Re: [PATCH 1/2] KVM: MMU: Do not treat ZONE_DEVICE pages as being reserved
From: Sean Christopherson
Date: Tue Nov 12 2019 - 11:57:20 EST
On Tue, Nov 12, 2019 at 11:19:44AM +0100, Paolo Bonzini wrote:
> On 12/11/19 01:51, Dan Williams wrote:
> > An elevated page reference count for file mapped pages causes the
> > filesystem (for a dax mode file) to wait for that reference count to
> > drop to 1 before allowing the truncate to proceed. For a page cache
> > backed file mapping (non-dax) the reference count is not considered in
> > the truncate path. It does prevent the page from getting freed in the
> > page cache case, but the association to the file is lost for truncate.
>
> KVM support for file-backed guest memory is limited. It is not
> completely broken, in fact cases such as hugetlbfs are in use routinely,
> but corner cases such as truncate aren't covered well indeed.
KVM's actual MMU should be ok since it coordinates with the mmu_notifier.
kvm_vcpu_map() is where KVM could run afoul of page cache truncation.
This is the other main use of hva_to_pfn*(), where KVM directly accesses
guest memory (which could be file-backed) without coordinating with the
mmu_notifier. IIUC, an ill-timed page cache truncation could result in a
write from KVM effectively being dropped due to writeback racing with
KVM's write to the page. If that's true, then I think KVM would need to
to move to the proposed pin_user_pages() to ensure its "DMA" isn't lost.

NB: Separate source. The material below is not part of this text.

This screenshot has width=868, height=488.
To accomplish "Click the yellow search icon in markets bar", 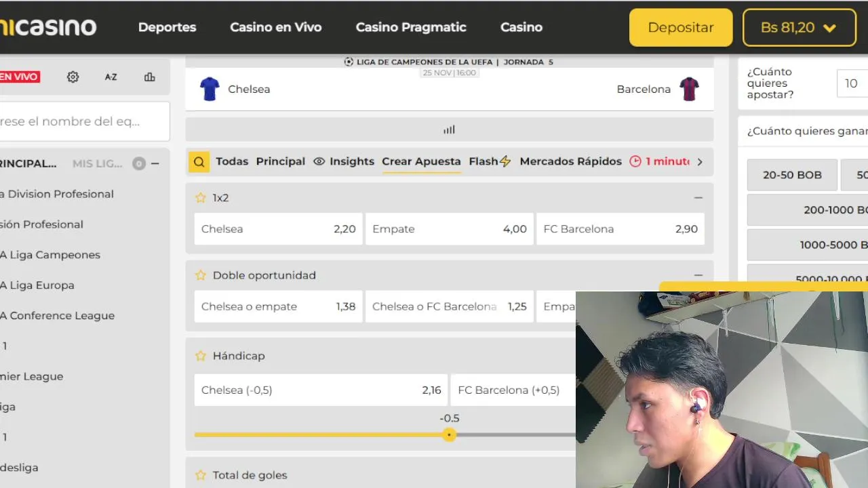I will 199,162.
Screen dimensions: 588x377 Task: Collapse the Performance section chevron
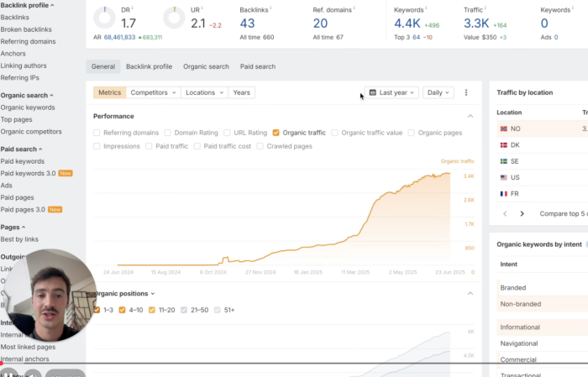coord(470,116)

> > As long as any memory the guest expects to be persistent is backed by
> > mmu-notifier coordination we're all good, otherwise an elevated
> > reference count does not coordinate with truncate in a reliable way.
KVM itself is (mostly) blissfully unaware of any such expectations. The
userspace VMM, e.g. Qemu, is ultimately responsible for ensuring the guest
sees a valid model, e.g. that persistent memory (as presented to the guest)
is actually persistent (from the guest's perspective).
The big caveat is the truncation issue above.